En tant que minorité religieuse, les chrétiens pakistanais souffrent : discrimination, lois sur le blasphème, violence sociale, contrôle des médias… Au-delà des statistiques et des chiffres donnés par les observateurs internationaux, des individus subissent cette pression au quotidien. Des hommes, des femmes, des enfants qui sont pour nous les témoins de la persécution.

Asia Bibi en est peut-être la figure emblématique. Cette mère de 5 enfants subit la réalité des lois sur le blasphème dans ce qu’elle a de plus injuste. En 2009, elle travaille dans les champs. Elle est accusée d’avoir souillé l’eau parce qu’elle a plongé son gobelet dans le seau commun. En tant que chrétienne, elle est considérée comme impure.

C’est sa réaction qui lui vaudra l’accusation de blasphème. Elle assure que Mahomet aurait probablement désapprouvé cette accusation. Blasphème. Elle refuse ensuite de renier sa foi en Jésus. Battue par les villageois, puis immédiatement arrêtée, elle est depuis enfermée dans une prison et risque la pendaison. Elle attend depuis 9 ans le jugement en appel de la Cour Suprême du Pakistan. La communauté internationale se mobilise autour de cette mère de famille. Son cas a encore été rappelé récemment au Conseil des Droits de l’Homme à Genève. Elle s’exprime depuis sa cellule :

« Les mots me manquent pour exprimer ma gratitude, je sais que vous êtes avec moi dans cette situation critique […]. Je sais que vous priez, que vous me soutenez, que vous faites tout votre possible pour me sortir de cette affaire dans laquelle je suis faussement mise en cause.
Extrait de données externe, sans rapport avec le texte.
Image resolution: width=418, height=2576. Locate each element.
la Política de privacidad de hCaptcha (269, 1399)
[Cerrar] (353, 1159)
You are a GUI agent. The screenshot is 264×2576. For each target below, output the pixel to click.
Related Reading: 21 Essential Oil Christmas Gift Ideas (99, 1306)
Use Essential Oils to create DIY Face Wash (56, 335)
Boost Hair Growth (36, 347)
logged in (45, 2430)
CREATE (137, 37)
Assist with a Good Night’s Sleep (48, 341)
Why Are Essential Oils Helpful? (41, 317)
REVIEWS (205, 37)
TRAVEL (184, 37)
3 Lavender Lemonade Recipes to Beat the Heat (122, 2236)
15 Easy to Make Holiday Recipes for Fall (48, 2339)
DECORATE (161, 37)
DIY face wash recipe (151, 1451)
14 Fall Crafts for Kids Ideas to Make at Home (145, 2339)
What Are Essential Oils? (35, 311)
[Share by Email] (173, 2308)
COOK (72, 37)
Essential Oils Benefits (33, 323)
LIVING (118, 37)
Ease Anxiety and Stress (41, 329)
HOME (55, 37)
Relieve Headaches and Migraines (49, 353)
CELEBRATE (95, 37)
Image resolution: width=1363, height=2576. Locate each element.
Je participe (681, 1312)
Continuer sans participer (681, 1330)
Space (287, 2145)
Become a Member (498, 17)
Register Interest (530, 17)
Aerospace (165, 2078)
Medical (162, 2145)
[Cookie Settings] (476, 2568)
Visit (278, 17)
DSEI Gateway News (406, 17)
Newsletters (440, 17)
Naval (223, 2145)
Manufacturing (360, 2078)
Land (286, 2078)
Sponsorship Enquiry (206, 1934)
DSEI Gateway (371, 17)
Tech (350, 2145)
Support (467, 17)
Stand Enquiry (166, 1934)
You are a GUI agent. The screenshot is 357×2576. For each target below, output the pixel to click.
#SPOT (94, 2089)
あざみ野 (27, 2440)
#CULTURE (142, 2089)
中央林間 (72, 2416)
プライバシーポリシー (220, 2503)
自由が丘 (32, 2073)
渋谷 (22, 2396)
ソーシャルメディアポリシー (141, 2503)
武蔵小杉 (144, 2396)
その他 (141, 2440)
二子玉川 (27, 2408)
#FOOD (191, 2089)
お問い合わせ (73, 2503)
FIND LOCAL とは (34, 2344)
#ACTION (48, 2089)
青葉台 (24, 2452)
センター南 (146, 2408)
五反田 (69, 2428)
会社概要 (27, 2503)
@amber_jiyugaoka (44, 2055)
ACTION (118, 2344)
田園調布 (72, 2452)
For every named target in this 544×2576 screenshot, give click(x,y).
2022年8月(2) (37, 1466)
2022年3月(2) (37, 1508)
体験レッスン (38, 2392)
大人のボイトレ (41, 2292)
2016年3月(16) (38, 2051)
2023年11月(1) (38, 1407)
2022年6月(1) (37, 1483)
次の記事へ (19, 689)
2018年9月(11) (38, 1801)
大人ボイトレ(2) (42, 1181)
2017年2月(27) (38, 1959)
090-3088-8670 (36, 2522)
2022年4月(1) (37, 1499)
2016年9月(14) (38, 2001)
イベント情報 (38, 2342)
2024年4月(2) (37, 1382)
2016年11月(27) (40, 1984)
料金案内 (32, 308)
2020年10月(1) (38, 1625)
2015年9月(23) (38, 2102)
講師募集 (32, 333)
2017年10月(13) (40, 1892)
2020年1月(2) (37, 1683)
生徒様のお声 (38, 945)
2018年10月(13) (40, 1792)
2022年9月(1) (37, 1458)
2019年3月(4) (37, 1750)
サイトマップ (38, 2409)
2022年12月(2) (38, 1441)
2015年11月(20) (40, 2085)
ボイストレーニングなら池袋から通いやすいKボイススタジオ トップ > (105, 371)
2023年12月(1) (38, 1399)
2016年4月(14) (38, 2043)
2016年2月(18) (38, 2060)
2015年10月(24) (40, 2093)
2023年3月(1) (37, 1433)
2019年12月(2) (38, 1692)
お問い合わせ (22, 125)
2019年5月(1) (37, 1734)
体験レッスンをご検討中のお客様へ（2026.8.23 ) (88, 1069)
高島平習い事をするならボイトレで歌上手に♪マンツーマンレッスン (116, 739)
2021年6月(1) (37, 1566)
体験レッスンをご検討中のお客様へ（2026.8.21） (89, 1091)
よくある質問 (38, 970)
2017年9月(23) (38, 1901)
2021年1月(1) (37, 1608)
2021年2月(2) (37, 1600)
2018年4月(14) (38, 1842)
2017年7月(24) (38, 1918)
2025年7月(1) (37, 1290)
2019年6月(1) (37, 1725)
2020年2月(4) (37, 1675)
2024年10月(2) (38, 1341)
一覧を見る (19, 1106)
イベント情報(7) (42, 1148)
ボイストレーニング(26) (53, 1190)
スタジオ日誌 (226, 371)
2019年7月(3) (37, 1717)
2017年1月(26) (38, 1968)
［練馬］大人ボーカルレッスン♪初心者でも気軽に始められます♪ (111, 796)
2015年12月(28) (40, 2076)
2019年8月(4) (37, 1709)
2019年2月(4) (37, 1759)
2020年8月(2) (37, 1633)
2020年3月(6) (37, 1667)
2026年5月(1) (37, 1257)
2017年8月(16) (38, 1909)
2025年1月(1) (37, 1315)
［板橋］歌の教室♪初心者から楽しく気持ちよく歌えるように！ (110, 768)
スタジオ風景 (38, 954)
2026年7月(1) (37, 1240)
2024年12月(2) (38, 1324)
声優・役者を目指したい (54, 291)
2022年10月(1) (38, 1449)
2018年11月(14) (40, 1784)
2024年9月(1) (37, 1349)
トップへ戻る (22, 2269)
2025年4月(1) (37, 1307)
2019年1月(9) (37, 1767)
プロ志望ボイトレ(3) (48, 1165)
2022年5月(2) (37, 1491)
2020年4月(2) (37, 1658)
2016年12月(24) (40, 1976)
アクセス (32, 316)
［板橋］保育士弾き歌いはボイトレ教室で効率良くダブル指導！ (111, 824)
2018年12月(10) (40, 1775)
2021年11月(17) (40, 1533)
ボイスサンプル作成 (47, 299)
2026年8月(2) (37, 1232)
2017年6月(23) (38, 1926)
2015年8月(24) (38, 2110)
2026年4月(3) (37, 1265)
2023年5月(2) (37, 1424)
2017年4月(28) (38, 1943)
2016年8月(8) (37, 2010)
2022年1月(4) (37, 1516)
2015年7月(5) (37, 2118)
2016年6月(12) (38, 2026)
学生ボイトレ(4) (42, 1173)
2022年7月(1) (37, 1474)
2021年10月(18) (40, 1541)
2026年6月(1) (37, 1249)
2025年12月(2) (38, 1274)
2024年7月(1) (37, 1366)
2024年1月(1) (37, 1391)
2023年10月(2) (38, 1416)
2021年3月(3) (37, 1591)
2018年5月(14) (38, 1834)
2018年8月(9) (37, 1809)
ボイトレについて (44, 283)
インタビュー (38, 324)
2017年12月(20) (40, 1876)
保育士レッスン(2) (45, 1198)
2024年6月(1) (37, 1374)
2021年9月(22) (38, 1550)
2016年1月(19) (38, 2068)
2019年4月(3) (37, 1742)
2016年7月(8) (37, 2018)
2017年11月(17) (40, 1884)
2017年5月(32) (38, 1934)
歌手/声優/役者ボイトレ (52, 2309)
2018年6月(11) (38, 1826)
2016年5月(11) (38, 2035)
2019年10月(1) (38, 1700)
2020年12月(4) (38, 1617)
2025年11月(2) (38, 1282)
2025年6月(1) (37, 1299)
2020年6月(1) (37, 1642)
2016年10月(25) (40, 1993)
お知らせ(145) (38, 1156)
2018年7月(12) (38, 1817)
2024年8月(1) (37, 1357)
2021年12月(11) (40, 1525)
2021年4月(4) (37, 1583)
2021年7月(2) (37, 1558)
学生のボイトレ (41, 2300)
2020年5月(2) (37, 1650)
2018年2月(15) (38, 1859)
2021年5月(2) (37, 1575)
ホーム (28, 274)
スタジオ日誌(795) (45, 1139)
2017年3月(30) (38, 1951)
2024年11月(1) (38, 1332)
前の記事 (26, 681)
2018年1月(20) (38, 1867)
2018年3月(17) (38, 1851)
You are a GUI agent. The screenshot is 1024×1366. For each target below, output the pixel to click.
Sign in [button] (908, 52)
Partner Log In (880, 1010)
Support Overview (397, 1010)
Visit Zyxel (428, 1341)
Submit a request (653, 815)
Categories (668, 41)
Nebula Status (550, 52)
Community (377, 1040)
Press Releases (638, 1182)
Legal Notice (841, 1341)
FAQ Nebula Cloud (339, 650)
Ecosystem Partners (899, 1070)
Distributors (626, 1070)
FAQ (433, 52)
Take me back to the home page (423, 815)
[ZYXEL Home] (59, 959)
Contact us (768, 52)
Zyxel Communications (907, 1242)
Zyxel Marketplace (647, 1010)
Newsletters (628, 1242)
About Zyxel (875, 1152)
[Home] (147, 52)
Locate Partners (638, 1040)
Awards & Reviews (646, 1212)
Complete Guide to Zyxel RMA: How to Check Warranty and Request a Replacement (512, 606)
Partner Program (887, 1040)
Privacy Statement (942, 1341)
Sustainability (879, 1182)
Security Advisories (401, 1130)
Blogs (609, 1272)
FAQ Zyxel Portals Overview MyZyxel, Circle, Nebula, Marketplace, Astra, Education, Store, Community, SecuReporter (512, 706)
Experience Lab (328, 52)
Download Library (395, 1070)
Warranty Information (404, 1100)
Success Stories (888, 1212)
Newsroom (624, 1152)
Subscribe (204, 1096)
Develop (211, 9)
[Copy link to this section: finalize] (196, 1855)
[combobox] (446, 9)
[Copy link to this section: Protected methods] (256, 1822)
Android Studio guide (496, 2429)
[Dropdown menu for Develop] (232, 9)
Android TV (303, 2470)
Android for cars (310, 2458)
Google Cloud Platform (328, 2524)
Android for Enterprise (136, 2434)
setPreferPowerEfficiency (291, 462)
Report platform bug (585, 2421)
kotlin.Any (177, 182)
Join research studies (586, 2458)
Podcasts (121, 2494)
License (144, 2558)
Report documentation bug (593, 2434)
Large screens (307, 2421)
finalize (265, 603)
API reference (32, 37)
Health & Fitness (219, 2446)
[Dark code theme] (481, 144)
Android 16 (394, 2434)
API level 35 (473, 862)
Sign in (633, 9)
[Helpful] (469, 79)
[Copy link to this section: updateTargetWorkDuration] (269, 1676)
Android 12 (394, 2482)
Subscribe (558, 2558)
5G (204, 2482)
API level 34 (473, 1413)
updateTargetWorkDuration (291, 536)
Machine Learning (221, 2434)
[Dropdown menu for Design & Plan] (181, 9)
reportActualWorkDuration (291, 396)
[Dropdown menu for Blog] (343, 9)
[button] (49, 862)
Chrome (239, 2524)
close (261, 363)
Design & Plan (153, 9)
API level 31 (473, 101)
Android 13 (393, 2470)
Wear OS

Dieu Tout-Puissant est là pour répondre à vos prières et à tous les efforts que vous faites pour moi et ma famille. »

Comme pour Asia Bibi, c’est sur leur lieu de travail qu’un couple, Shahzad et Shama Masih ont été lynchés et brûlés vifs dans l’usine de briques dans laquelle ils travaillaient. Accusés d’avoir profané le Coran, ils ont été pris à partie par la foule. Leurs enfants se retrouvent orphelins.

Les églises sont également visées dans cette propagande de terreur, comme à Quetta, en décembre 2017. 400 personnes assistaient au culte lorsque 2 kamikazes ont tenté d’y pénétrer. Les forces de l’ordre s’y sont opposées mais un terroriste a réussi à faire exploser sa ceinture à l’entrée de l’église. Neuf fidèles ont été tués.

Les quartiers chrétiens peuvent également être la cible d’attaques. En 2013, une foule de 3000 musulmans avaient incendié près d’une soixantaine de maisons.

Et parfois, au Pakistan, c’est un enfant qui subit les horreurs de la persécution. Une jeune fille vivait dans la campagne au nord de Lahore. 4 familles chrétiennes habitent dans ce village, toutes très pauvres. Elle était partie travailler seule dans les champs. Son père l’accompagnait toujours habituellement. Mais pas ce jour-là. La jeune fille a été prise à partie par un ouvrier, qui l’a attachée, blessée avec une faucille, et violée.

Dans ce contexte et au vue de leurs dernières observations, les Nations Unies appellent l’état pakistanais, à « abroger toutes les dispositions législatives relatives au blasphème » et « faire en sorte que quiconque incite ou se livre à la violence contre autrui […] soit traduit en justice et dûment sanctionné ».